Ampère concluded that if magnetism is to be explained by means of electric currents, these currents must circulate within the molecules of the magnet, and cannot flow from one molecule to another. As we cannot experimentally measure the magnetic action at a point within the molecule, this hypothesis cannot be disproved in the same way that we can disprove the hypothesis of sensible currents within the magnet. In spite of its apparent complexity, Ampère's theory greatly extends our mathematical vision into the interior of the molecules.

_III.--The Electro-Magnetic Theory of Light_

We explain electro-magnetic phenomena by means of mechanical action transmitted from one body to another by means of a medium occupying the space between them. The undulatory theory of light also assumes the existence of a medium. We have to show that the properties of the electro-magnetic medium are identical with those of the luminiferous medium.

To fill all space with a new medium whenever any new phenomena are to be explained is by no means philosophical, but if the study of two different branches of science has independently suggested the idea of a medium; and if the properties which must be attributed to the medium in order to account for electro-magnetic phenomena are of the same kind as those which we attribute to the luminiferous medium in order to account for the phenomena of light, the evidence for the physical existence of the medium is considerably strengthened.

According to the theory of emission, the transmission of light energy is effected by the actual transference of light-corpuscles from the luminous to the illuminated body. According to the theory of undulation there is a material medium which fills the space between the two bodies, and it is by the action of contiguous parts of this medium that the energy is passed on, from one portion to the next, till it reaches the illuminated body. The luminiferous medium is therefore, during the passage of light through it, a receptacle of energy. This energy is supposed to be partly potential and partly kinetic, and our theory agrees with the undulatory theory in assuming the existence of a medium capable of becoming a receptacle for two forms of energy.

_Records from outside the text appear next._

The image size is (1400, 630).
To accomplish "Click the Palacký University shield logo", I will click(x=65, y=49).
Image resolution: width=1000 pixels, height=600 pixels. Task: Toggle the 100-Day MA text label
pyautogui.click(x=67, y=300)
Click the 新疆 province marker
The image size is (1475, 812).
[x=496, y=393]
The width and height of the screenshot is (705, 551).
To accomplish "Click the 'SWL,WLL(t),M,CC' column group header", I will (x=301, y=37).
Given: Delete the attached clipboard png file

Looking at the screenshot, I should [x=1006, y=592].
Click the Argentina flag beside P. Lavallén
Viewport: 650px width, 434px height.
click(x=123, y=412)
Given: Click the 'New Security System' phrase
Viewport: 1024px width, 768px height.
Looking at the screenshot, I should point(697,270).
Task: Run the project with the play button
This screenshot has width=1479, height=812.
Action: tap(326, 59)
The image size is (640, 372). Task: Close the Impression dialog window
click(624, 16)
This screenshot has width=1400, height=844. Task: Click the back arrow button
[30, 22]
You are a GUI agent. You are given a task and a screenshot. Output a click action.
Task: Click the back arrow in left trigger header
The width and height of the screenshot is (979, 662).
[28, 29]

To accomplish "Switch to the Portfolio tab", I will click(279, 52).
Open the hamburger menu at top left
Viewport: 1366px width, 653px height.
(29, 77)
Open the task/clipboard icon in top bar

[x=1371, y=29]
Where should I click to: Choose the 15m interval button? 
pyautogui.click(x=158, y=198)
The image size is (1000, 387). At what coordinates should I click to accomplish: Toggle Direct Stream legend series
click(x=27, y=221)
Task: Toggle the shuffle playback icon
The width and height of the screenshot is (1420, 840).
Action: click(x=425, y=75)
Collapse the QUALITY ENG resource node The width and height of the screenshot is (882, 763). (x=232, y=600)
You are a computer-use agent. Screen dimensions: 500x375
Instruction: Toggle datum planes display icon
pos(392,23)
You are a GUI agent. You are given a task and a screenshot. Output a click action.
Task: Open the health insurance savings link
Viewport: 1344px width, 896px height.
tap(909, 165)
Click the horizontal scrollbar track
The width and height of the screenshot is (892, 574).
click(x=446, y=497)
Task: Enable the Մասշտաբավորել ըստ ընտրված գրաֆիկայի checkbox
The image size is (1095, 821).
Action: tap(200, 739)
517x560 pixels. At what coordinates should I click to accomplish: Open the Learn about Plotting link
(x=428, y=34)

Now, the properties of bodies are capable of quantitative measurement. We therefore obtain the numerical value of some property of the medium--such as the velocity with which a disturbance is propagated in it, which can be calculated from experiments, and also observed directly in the case of light. If it be found that the velocity of propagation of electro-magnetic disturbance is the same as the velocity of light, we have strong reasons for believing that light is an electro-magnetic phenomenon.

It is, in fact, found that the velocity of light and the velocity of propagation of electro-magnetic disturbance are quantities of the same order of magnitude. Neither of them can be said to have been determined accurately enough to say that one is greater than the other. In the meantime, our theory asserts that the quantities are equal, and assigns a physical reason for this equality, and it is not contradicted by the comparison of the results, such as they are.

Lorenz has deduced from Kirchoff's equations of electric currents a new set of equations, indicating that the distribution of force in the electro-magnetic field may be considered as arising from the mutual action of contiguous elements, and that waves, consisting of transverse electric currents, may be propagated, with a velocity comparable with that of light, in non-conducting media. These conclusions are similar to my own, though obtained by an entirely different method.